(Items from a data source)
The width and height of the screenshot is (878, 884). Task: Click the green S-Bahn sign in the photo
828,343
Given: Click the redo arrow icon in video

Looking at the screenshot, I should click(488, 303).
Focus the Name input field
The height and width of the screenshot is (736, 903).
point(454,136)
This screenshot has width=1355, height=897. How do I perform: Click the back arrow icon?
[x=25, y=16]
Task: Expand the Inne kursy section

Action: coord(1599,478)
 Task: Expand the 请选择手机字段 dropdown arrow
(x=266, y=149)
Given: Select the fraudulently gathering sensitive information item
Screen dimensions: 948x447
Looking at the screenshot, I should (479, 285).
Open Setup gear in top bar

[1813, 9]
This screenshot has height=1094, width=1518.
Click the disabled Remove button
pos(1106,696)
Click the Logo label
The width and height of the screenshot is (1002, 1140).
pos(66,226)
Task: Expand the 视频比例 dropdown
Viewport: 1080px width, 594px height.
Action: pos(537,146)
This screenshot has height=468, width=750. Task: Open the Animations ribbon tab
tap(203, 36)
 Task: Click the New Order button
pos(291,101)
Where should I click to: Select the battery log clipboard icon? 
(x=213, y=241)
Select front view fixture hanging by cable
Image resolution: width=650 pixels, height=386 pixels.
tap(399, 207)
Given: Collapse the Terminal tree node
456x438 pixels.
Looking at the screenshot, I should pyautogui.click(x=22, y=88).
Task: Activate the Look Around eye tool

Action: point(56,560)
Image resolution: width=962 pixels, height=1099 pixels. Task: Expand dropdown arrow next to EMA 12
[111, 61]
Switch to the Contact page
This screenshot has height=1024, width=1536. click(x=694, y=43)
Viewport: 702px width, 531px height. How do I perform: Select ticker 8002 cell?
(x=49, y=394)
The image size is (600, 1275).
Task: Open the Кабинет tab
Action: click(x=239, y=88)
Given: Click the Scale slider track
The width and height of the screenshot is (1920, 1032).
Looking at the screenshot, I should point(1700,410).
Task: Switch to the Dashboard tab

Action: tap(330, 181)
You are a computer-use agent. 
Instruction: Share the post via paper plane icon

> [WORK REQUIRED]:
All the data needs repeating. Return it exactly.

> [RESPONSE TO THE EXERCISE]:
The width and height of the screenshot is (878, 884). Task: Click the green S-Bahn sign in the photo
828,343
Given: Click the redo arrow icon in video

Looking at the screenshot, I should click(488, 303).
Focus the Name input field
The height and width of the screenshot is (736, 903).
point(454,136)
This screenshot has width=1355, height=897. How do I perform: Click the back arrow icon?
[x=25, y=16]
Task: Expand the Inne kursy section

Action: coord(1599,478)
 Task: Expand the 请选择手机字段 dropdown arrow
(x=266, y=149)
Given: Select the fraudulently gathering sensitive information item
Screen dimensions: 948x447
Looking at the screenshot, I should (479, 285).
Open Setup gear in top bar

[1813, 9]
This screenshot has height=1094, width=1518.
Click the disabled Remove button
pos(1106,696)
Click the Logo label
The width and height of the screenshot is (1002, 1140).
pos(66,226)
Task: Expand the 视频比例 dropdown
Viewport: 1080px width, 594px height.
Action: pos(537,146)
This screenshot has height=468, width=750. Task: Open the Animations ribbon tab
tap(203, 36)
 Task: Click the New Order button
pos(291,101)
Where should I click to: Select the battery log clipboard icon? 
(x=213, y=241)
Select front view fixture hanging by cable
Image resolution: width=650 pixels, height=386 pixels.
tap(399, 207)
Given: Collapse the Terminal tree node
456x438 pixels.
Looking at the screenshot, I should pyautogui.click(x=22, y=88).
Task: Activate the Look Around eye tool

Action: point(56,560)
Image resolution: width=962 pixels, height=1099 pixels. Task: Expand dropdown arrow next to EMA 12
[111, 61]
Switch to the Contact page
This screenshot has height=1024, width=1536. click(x=694, y=43)
Viewport: 702px width, 531px height. How do I perform: Select ticker 8002 cell?
(x=49, y=394)
The image size is (600, 1275).
Task: Open the Кабинет tab
Action: click(x=239, y=88)
Given: Click the Scale slider track
The width and height of the screenshot is (1920, 1032).
Looking at the screenshot, I should point(1700,410).
Task: Switch to the Dashboard tab

Action: tap(330, 181)
You are a computer-use agent. 
Instruction: Share the post via paper plane icon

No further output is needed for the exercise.